Propos de Françoise Cahen recueillis par Jean-Michel Le Baut
« Les réseaux sociaux sont un support d’écriture très stimulant »
Françoise Cahen est professeure de lettres modernes au lycée Maximilien Perret d’Alfortville. Dans le cadre de séquences consacrées au roman de Maupassant « Bel-Ami », elle a conçu et mené avec ses élèves une utilisation pédagogique originale de Facebook : les élèves y ont réalisé des quizz interactifs pour mieux s’approprier les caractéristiques des personnages, ils s’y sont aussi livrés à un jeu de rôles qui a permis de transposer en partie le roman sur le réseau. L’objectif : comprendre qu’un roman, c’est aussi un réseau social de personnages. L’effet secondaire : une éducation aux bons usages d’internet. La leçon : il n’y a pas d’espace, fût-ce un réseau social souvent diabolisé, où on ne puisse introduire de la pédagogie et de la littérature…

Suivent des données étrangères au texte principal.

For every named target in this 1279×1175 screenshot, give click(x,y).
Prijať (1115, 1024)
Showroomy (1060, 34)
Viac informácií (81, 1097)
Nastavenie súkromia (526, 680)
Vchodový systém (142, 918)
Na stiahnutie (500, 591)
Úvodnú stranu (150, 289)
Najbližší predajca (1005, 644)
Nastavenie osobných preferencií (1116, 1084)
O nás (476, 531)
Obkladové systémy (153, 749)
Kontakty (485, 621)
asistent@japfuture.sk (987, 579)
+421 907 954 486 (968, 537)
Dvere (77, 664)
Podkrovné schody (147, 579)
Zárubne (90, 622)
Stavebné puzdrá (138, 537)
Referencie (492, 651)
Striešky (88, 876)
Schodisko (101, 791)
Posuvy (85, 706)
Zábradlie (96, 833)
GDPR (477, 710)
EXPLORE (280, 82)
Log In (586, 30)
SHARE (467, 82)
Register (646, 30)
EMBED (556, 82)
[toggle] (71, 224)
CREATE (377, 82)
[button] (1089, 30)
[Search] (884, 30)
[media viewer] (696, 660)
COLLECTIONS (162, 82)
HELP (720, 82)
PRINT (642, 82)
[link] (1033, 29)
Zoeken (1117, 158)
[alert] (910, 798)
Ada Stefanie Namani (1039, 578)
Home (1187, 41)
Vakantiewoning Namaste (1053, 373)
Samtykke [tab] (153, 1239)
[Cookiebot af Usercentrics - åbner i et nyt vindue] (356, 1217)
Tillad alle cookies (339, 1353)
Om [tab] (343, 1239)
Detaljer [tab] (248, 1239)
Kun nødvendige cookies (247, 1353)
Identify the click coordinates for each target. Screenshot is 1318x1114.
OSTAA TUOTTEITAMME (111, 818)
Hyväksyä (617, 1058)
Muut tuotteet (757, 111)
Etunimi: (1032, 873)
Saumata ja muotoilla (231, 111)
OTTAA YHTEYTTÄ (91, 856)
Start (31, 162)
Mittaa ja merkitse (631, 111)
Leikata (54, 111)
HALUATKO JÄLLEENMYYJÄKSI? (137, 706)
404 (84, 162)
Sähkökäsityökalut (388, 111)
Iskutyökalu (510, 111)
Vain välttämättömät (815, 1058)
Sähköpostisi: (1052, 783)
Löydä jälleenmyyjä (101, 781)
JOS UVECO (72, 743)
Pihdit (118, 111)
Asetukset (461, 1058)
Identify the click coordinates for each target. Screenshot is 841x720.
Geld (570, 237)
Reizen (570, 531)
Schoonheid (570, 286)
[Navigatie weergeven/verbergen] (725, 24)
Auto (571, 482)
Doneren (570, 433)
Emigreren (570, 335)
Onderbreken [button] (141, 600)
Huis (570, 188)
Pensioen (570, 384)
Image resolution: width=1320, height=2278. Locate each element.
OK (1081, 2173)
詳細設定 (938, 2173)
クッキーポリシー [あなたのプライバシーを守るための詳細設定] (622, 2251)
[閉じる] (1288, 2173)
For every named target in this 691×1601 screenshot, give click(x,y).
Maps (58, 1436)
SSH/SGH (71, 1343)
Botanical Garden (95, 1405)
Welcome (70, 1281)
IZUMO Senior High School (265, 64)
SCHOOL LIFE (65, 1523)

Pouvez-vous nous présenter globalement le travail mené autour du roman de Maupassant ?
Une première année, avec une classe de 2nde, j’ai travaillé sur les six personnages principaux du roman Bel-Ami. Nous nous sommes d’abord demandé : « Que faut-il savoir quand on décide d’étudier un personnage de roman ? », pour décider des grandes orientations de notre étude. Nous avons ensuite réalisé, par groupes, des cartes heuristiques qui résument toutes les facettes de ces personnages. Chaque groupe a également dessiné les personnages après cette étude. Nous avons mis en ligne nos travaux sur le site « clic-lettres », que nous partagions avec une classe de Chambéry et une classe de Lons-le-Saunier, qui étudiaient également ce roman.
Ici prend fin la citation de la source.